On one of my projects, I had a requirement to send several large datasets as csv files to an FTP server using a Logic App.
I had thought about 2 options to implement this requirement. The first option was to use the Azure SQL Server API connector to extract the dataset from the database. But the amount of data to be serialised as JSON would certainly cause the SQL API connector to timeout or exceed the maximum payload size without some form of database paging and using paging would not meet the requirement of a single file.
The second option was to utilise the HTTP Webhook API connector available with Logic Apps to call an Azure Function passing the call-back URL and the database stored procedure to execute. The Azure Function would simply place the JSON message body onto an Azure Storage account queue and then return a HTTP response code 200 to put the logic app into a dehydrated state.
Another Azure Function would poll the queue for new messages. When a new message is received from the queue, it would query the database using the stored procedure name sent in the queue message. A datareader is then used to read the returned recordset for speed and populate a DataTable. The rows in the DataTable are then converted into a csv file which is then written to a blob container in a streaming fashion. Once the function has completed creating the csv file, it would call-back to Logic App using the URL sent in the queue message which will be in a dehydrated state to continue with the workflow and send the file from the Blobstore to the FTP server.
Using the Webhook option meant the Logic App would go into a dehydrated state after calling the Azure Function and I would not be charged for any consumption time whilst in this state. This meant the Azure Function may take as long as required to create the csv file while executing under a consumption billing plan.
Below is a sequence diagram showing the activation of each process. The whole process is triggered by a scheduler inside a logic app.
Creating the Solution
I have broken the solution into 2 projects, one for the Azure Functions and the other for the Helper classes. I typically abstract all the business logic out from the Azure Functions and place them in a separate class library project were I can create unit tests for the business logic.
Defining the Helper Libraries
The first helper class is the AzureStorage which has one method defined to return a blob reference object and to create the blob container if it does not exist.
The next class is the “DataAccess” for accessing the database using a datareader to load a DataTable which is then returned. Remember the default command timeout is 30 seconds, so this needs to be increased on the SQLCommand object.
Note this is just a simple implementation of reading the data. Ideally you would add transient fault handling code with retry logic built-in for production releases.
The last helper class “DataExtract” is the entry point for the Azure Function. This calls the other helper methods to read the database and then converts the DataTable into a csv file by writing the output in a streaming manner to the blob container called “csv”
Defining the Azure Functions
The next project called “LongRunningJobs” contains the 2 Azure Functions required by the solution.
Below is the code for the function “SQLJobRequest” which is called by the Logic App. This simply puts the posted JSON request message onto an Azure Storage Queue using an output parameter of type Queue which simplifies the coding to a few lines of code.
The line [Queue(“<name-of-queue>“, Connection = “<blob-connection-string>“)]IAsyncCollector<string> outputQueueItem in the function parameter list, uses output attributes to define the name of the queue and the name of the blob connection string to use.
The other function “SQLJobExecute” polls the Storage Queue “sqljobs” for new messages. When a new message is received, it calls the helper class method “DataExtracts.GenerateCSVDataExtractAsync(sprocName)” to create the csv file. If the csv file was created successfully, the filename of the csv file is returned in the HTTP Call-back Post body.
Logic App Definition
Below are Azure resources used for this solution. The Azure Function are deployed to the “dalfunctions” App Service and “dataextracts” Storage account contains the Blob Store for the csv files and the storage queue “sqljobs”.

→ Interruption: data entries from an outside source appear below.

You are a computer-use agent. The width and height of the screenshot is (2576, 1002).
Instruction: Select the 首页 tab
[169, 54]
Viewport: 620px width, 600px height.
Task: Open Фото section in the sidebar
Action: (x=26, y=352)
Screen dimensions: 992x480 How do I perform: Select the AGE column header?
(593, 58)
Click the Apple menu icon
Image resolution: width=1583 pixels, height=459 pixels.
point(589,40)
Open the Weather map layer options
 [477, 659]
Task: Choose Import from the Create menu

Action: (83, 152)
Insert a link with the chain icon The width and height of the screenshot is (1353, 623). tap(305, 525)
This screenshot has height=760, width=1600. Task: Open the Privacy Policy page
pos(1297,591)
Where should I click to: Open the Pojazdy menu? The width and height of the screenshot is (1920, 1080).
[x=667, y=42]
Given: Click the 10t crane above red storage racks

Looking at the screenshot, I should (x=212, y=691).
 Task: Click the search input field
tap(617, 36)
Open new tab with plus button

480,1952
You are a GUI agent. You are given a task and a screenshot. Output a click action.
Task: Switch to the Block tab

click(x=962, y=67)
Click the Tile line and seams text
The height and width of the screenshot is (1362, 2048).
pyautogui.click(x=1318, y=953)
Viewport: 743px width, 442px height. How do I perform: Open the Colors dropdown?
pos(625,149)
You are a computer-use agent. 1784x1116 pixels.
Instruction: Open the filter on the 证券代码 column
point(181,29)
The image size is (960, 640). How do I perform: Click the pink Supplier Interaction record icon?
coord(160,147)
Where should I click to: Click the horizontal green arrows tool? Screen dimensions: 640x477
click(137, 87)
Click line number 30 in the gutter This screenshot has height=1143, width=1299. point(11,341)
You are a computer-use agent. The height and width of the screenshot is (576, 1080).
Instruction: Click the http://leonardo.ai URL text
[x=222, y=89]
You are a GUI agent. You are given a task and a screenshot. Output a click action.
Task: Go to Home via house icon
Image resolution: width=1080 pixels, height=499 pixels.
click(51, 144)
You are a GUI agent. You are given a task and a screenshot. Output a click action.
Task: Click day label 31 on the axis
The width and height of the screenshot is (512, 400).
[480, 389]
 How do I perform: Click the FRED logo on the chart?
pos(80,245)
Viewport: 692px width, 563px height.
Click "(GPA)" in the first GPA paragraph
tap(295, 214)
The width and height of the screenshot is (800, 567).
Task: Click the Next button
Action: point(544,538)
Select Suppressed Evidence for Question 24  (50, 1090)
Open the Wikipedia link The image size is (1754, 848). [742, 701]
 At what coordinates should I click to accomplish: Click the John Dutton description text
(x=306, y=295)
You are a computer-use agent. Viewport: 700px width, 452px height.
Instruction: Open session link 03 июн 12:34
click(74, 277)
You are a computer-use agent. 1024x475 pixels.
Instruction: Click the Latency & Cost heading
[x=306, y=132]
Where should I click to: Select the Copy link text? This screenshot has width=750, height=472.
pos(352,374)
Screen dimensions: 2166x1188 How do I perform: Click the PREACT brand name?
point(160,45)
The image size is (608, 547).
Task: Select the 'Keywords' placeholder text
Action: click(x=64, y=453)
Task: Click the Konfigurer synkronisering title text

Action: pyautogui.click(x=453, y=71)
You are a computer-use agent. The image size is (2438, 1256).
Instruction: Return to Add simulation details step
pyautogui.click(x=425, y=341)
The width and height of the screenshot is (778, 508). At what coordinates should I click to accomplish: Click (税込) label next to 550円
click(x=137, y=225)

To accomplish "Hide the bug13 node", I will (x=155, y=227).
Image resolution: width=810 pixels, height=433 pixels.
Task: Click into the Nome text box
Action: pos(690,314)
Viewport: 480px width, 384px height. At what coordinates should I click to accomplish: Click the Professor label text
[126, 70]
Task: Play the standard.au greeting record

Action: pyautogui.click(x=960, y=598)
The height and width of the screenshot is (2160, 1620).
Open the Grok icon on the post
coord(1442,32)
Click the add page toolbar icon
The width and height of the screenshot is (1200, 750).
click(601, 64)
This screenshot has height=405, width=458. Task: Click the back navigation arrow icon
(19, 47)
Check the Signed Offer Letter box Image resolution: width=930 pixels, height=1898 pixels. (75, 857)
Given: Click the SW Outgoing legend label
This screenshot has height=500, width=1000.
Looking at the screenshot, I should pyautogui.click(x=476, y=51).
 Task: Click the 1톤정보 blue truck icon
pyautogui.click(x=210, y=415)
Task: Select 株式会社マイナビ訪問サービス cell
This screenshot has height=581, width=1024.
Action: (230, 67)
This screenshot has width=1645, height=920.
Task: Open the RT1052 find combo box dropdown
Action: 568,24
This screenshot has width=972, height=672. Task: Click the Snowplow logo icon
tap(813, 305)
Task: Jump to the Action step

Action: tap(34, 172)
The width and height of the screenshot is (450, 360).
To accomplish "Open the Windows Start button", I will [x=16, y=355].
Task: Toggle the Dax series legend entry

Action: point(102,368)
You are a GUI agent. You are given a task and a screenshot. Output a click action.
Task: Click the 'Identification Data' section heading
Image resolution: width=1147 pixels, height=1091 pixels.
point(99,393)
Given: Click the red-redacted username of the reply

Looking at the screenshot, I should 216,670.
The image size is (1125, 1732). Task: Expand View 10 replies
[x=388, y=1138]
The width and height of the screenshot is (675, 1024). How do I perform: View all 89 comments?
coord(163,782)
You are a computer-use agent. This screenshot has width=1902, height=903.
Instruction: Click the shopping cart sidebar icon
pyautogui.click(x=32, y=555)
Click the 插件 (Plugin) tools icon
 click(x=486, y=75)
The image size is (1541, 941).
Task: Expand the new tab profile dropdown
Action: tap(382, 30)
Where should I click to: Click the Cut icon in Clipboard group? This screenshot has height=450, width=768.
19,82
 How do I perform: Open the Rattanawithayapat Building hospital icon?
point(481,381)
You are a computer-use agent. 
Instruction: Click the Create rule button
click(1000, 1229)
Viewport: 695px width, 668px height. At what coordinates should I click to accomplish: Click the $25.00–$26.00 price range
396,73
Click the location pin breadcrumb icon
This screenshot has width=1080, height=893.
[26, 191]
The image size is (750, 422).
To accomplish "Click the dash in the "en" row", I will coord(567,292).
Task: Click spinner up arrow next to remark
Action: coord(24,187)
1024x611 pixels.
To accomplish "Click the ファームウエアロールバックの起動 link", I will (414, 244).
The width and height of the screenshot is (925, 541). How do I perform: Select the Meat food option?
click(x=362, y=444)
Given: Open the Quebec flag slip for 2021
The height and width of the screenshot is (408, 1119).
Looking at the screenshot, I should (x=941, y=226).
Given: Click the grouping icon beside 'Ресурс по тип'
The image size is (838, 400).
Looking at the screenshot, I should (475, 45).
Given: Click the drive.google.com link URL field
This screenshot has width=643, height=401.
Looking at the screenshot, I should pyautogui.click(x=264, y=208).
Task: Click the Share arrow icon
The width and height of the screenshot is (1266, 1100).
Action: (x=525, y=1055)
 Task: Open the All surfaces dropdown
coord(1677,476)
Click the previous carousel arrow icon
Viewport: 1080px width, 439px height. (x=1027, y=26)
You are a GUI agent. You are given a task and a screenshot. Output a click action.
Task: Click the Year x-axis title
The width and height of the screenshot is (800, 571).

The Logic App is a very simple workflow which is triggered by a scheduler.
The HTTP Webhook shape is what calls the function endpoint “SQLJobRequest” and then puts the Logic App into a dehydrated state.
The Subscribe-Body property consists of a JSON payload. This includes the call-back Url, Logic App run Id for debugging latter if required and the SQL stored procedure name to call in the database. Below is the code view for the HTTP Webhook action.
After the HTTP Webhook shape is the JSON Parser and a condition to check if a filename was returned in the webhook request body.
The “True” condition gets the csv file from the Blob Store and sends it to the FTP server. Note we have to prefix the filename with the Blob container name. Once the file has been sent, it is deleted from the Blob Store.
If no filename was received when the Logic App comes out of its dehydrated state, the workflow is terminated.
The solution can easily be modified to pass a list of stored procedures to create several csv files in one call and then have the call-back function pass the list of filenames to send via FTP.
This pattern could also be used for other scenarios that require an Azure Function to execute some long running process which would cause the normal HTTP Function action to timeout while waiting for the response message.